Figure 3. Performance on various datasets. BatchBALD took infeasibly long on these datasets & acquisition sizes. (a) EMNIST ‘Balanced’: On 132k samples, PowerBALD (acq. size 10) outperforms BatchBALD (acq. size 5) and BADGE (acq. size 10). (b) EMNIST ‘ByMerge’: On 814k samples, PowerBALD (acq. size 10) outperforms BatchBALD (acq. size 5). BADGE (not shown) OOM’ed, and BatchBALD took >12 days for 115 acquisitions. (c) MIO-TCD: PowerBALD performs better than BALD and on par with BADGE (all acq. size 100). (d) Synbols with minority groups: PowerBALD performs on par with BADGE (all acq. size 100).

Investigations

But the paper goes beyond this empirical observations. It raises important questions about when and why more complex methods might be beneficial and using top-K as a baseline. Together with important other works on stochastic acquisition strategies, that complement this work, it also raises the question for better stochastical modelling of score dynamics as future research.

In the paper itself, we delve into the assumptions about the underlying score dynamics by examining acquisition scores across acquisitions. We also hypothesize about the conditions under which top-K acquisition is most detrimental to active learning and fundamental limitations of BatchBALD’s empirical estimator. That said, we also argue that later in training, top-K acquisition might be less detrimental and that the acquisition size could be increased with less loss in performance.

Why Gumbel Noise? The selection of the $t$-th point in the acquisition batch is based on the additional information that the remaining $K-k$ points will provide. We thus aim to model the maximum over all possible additional candidate points yet to be selected.

Empirically, acquisition scores resemble a truncated exponential distribution (see also Figure 6(c)), which is well approximated by a Gumbel distribution in the sample limit. This is based on the Extreme Value Theorem (EVT), which states that for independent and identically distributed (i.i.d.) random variables with exponential tails, the maximum value follows the Gumbel distribution.

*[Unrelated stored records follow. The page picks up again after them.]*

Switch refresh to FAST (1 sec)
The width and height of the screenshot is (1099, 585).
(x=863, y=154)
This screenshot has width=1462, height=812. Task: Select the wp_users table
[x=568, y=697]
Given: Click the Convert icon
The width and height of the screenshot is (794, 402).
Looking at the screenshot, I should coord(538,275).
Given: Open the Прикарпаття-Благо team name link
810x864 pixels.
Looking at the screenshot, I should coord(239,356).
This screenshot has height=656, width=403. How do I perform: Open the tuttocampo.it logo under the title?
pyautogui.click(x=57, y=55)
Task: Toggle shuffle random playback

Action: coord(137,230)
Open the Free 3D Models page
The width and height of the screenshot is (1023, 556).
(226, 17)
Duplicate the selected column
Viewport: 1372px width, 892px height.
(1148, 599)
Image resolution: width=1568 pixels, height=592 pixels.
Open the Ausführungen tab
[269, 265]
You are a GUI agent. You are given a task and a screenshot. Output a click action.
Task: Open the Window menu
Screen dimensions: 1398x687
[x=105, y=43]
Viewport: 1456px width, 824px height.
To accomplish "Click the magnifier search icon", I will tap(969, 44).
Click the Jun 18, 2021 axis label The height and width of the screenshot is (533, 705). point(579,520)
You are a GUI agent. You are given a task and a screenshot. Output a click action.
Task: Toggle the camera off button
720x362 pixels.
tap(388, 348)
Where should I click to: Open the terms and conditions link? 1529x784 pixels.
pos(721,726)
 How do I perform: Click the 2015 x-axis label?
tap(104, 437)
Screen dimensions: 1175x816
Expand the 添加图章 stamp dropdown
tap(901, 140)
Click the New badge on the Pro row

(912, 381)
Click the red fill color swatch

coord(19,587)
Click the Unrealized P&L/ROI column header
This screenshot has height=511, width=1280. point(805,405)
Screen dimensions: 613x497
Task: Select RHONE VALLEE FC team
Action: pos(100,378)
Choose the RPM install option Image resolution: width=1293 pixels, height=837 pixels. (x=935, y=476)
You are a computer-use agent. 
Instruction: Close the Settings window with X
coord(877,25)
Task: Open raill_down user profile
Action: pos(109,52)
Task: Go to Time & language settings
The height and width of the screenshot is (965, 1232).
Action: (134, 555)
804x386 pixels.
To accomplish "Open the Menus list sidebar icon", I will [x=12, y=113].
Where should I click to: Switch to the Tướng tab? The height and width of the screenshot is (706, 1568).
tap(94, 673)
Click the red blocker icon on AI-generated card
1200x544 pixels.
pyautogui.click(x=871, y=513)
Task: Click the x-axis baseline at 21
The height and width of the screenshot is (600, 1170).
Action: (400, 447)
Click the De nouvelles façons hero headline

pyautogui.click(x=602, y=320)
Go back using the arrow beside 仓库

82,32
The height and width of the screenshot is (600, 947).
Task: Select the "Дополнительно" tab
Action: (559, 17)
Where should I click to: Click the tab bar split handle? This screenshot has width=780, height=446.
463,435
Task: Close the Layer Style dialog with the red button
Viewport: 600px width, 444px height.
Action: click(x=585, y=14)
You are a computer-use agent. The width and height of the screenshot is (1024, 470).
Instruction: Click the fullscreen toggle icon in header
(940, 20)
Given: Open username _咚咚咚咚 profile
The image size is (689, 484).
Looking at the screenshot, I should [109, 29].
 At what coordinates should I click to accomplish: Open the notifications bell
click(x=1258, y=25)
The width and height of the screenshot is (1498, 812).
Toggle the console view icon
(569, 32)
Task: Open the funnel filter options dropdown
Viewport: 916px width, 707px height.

However, it’s unlikely that the increase in acquisition scores can be perfectly modeled as i.i.d. exponential random variables. But the Gumbel approximation seems to hold empirically even for the hypoexponential distribution, which is a sum of exponential distributions with different rates.

This motivates us to use a Gumbel distribution as a simple model for the increase in acquisition scores. The assumption is that the increase in acquisition scores at each step is exponentially distributed with different rates at each step.

For a more detailed explanation and numerical simulations, please refer to our paper. Zhan et al. (2022) also provide a different analysis for the use of Gumbel noise in the context of active learning.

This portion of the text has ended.